### WHAT YOU NEED TO DO
1. In the Wendell Berry poem quoted in the post on nature and spirituality, find each occurrence of the word "I" and give the verb that immediately follows it, in order of appearance.
2. Carry on the post on nature and spirituality in the literature course from the point where it stops, beginning after the final line of the quoted poem.

### EXCERPTED PASSAGE

►

Spiritual Sunday
I focus on humans’ relationship to nature in my Introduction to Literature course, and this past semester many students wrestled with the spiritual malaise that arises when we become separated from nature. Conversely, many chose to write about the spiritual nourishment that a close relationship with nature provides. In today’s post I provide a quick overview of the course to show how it gave rise to such rich discussions.
I began the course with Wendell Berry, for whom our contentious relationship with nature is a major theme. Several of the students wrote about “The Peace of Wild Things”:
When despair for the world grows in me
and I wake in the night at the least sound
in fear of what my life and my children’s lives may be,
I go and lie down where the wood drake
rests in his beauty on the water, and the great heron feeds.
I come into the peace of wild things
who do not tax their lives with forethought
of grief. I come into the presence of still water.
And I feel above me the day-blind stars
waiting with their light. For a time
I rest in the grace of the world, and am free.

◄

### DATA EXCERPTS

►

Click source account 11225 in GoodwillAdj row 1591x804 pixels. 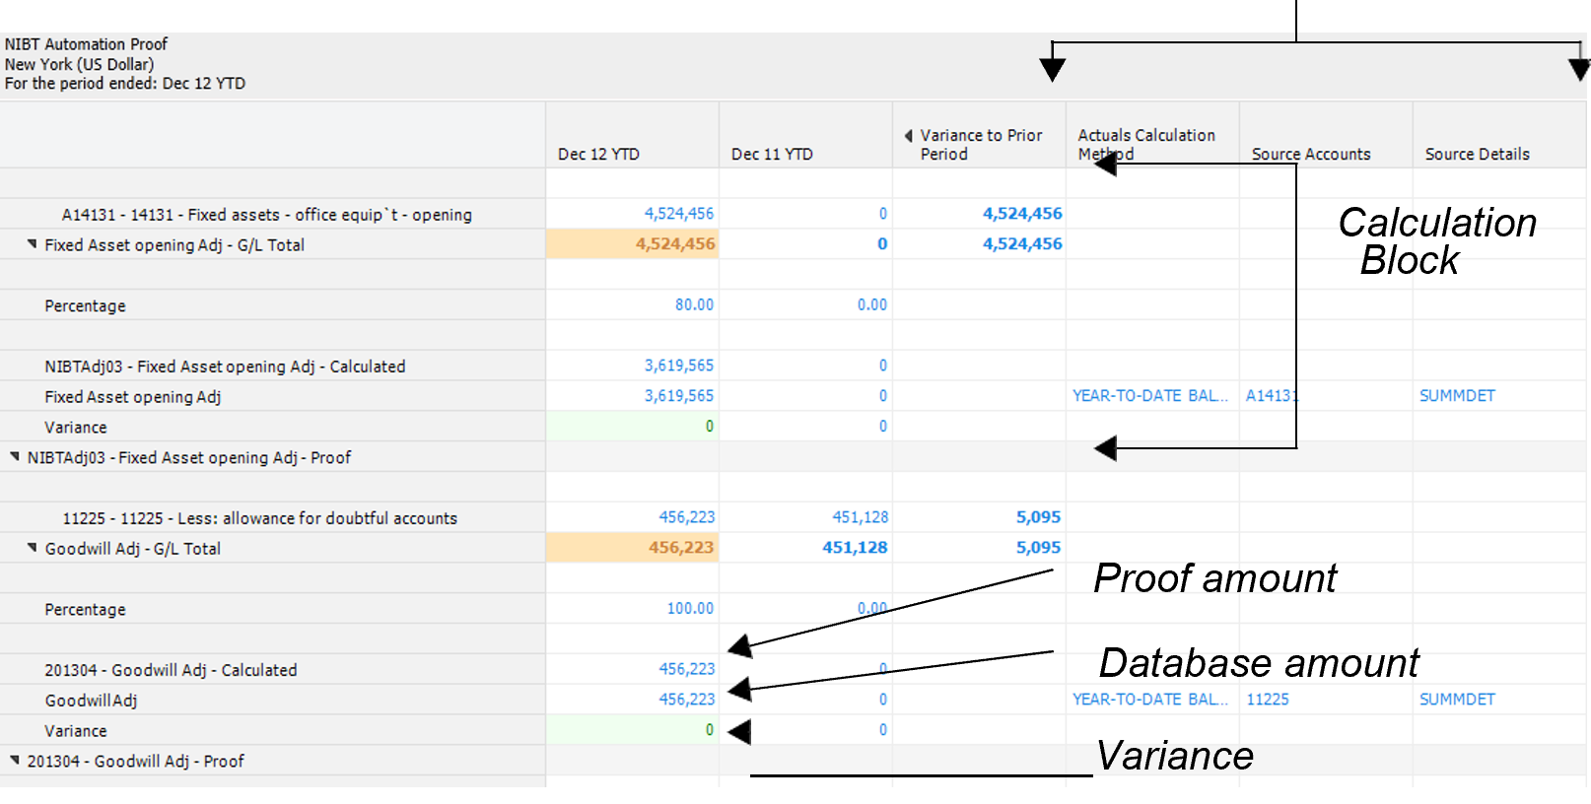[x=1267, y=700]
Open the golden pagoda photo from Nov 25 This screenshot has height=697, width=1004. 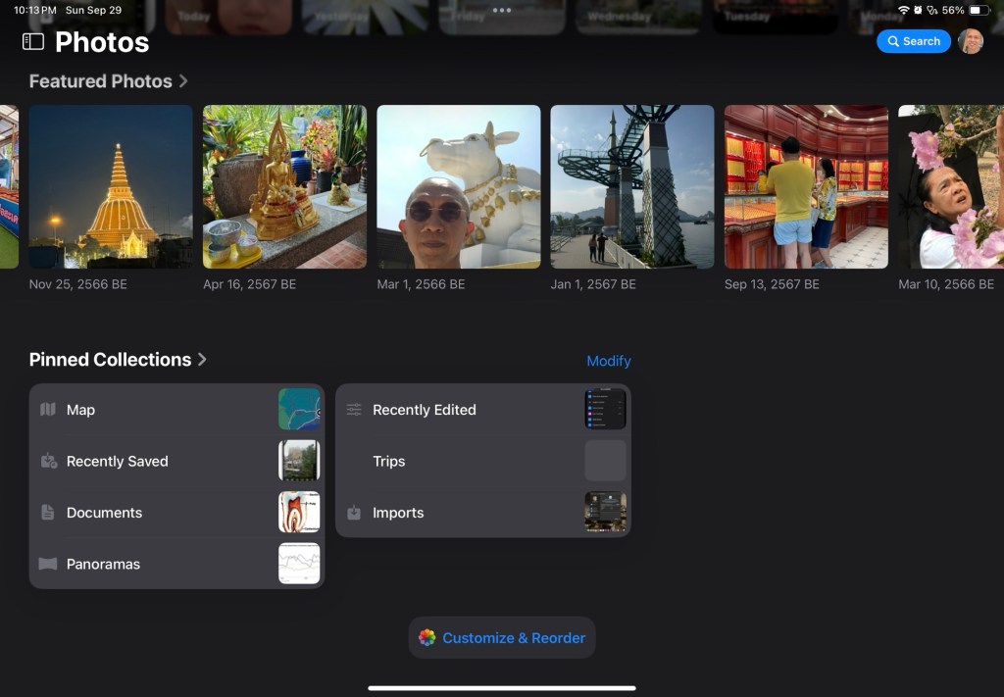pyautogui.click(x=111, y=186)
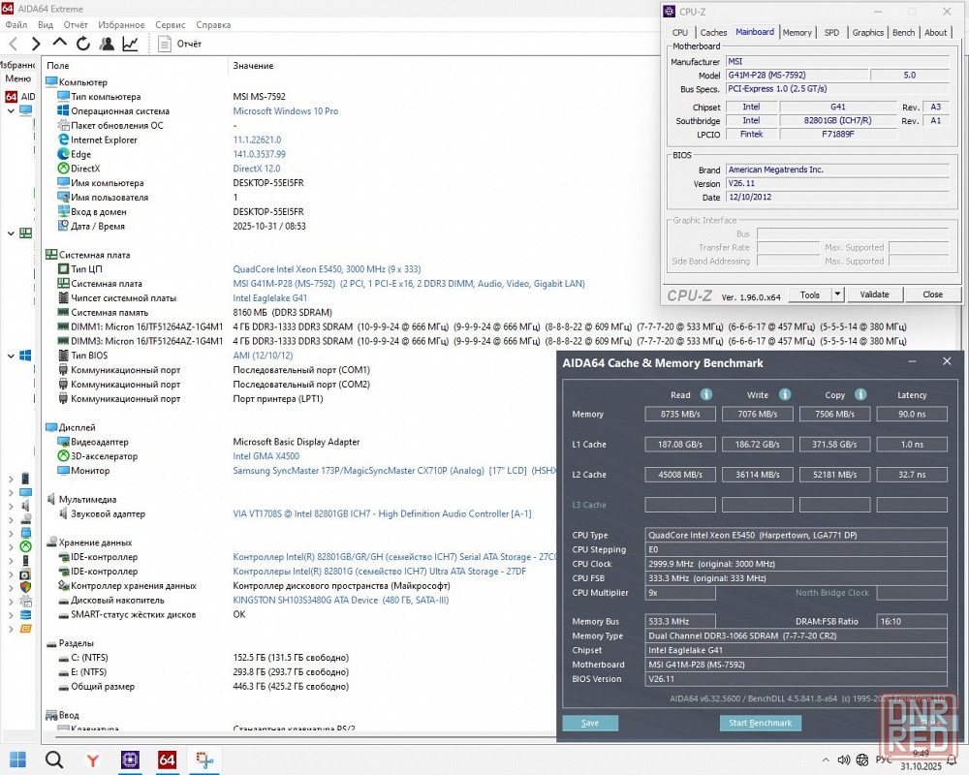Click the Start Benchmark button

point(760,723)
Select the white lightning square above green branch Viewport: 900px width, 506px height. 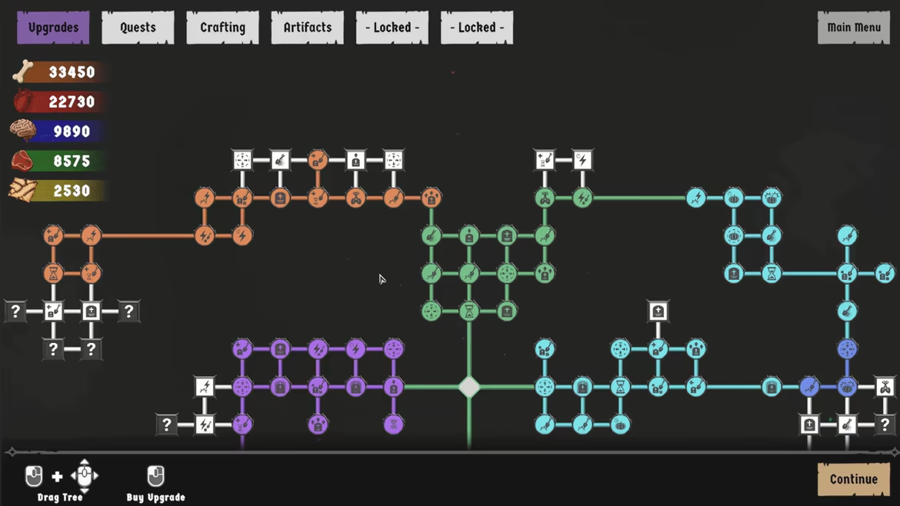point(582,160)
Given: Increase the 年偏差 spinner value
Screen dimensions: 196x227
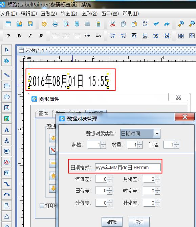Looking at the screenshot, I should tap(110, 177).
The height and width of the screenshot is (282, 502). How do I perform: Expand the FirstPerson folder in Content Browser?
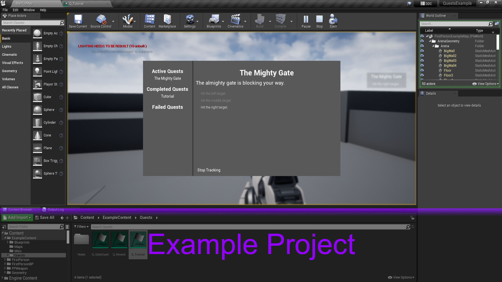click(x=5, y=260)
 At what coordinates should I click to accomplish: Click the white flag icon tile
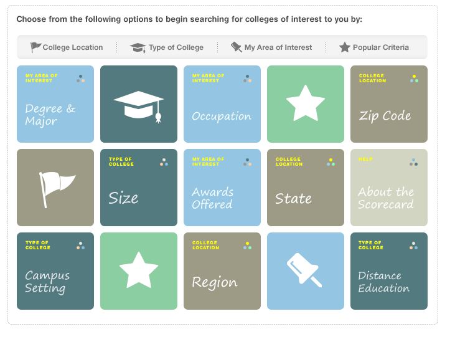[55, 188]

◄

### EXERCISE ANSWERS
1. wake, go, come, come, feel, rest

2.
The students agreed that Euripides’ The Bacchae was an important work to read, even though it depressed them mightily. In humans’ attempts to control nature they recognized the sickness, described by the seer Teiresias, that possesses King Pentheus in his battle with Dionysus:
For you are sick,
possessed by madness so perverse, no drug can cure,
no madness can undo
And further on, this time from the chorus of Bacchae:
What fury, what venomous fury
rages in Pentheus,
the earthborn and earthbound,
spawned by the sperm of the snake!
No man,
but a monster caged up in a man,
leaping through eyes of blood
to strike at the kill,
a vicious dwarf with giant dreams
pitting his strength against the Gods.
Less melodramatic but making a similar point is Sir Gawain and the Green Knight. Nature has identified a disturbing arrogance in the court of Camelot, which advocates a world-denying version of Christianity. The Green Knight’s elaborate set of trials for Gawain are designed to demonstrate that he cares more for this world and for his life than he admits—and that this care is a positive thing, not an infirmity.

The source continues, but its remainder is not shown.